» **Recorded information**:
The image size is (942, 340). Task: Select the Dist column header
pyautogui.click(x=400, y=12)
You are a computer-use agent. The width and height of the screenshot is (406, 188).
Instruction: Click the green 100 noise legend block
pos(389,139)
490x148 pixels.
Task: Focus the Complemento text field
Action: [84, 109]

» **Work required**:
Could you copy out all of the records above word for word, keeping every line as it appears?

» **Expected answer**:
The image size is (942, 340). Task: Select the Dist column header
pyautogui.click(x=400, y=12)
You are a computer-use agent. The width and height of the screenshot is (406, 188).
Instruction: Click the green 100 noise legend block
pos(389,139)
490x148 pixels.
Task: Focus the Complemento text field
Action: [84, 109]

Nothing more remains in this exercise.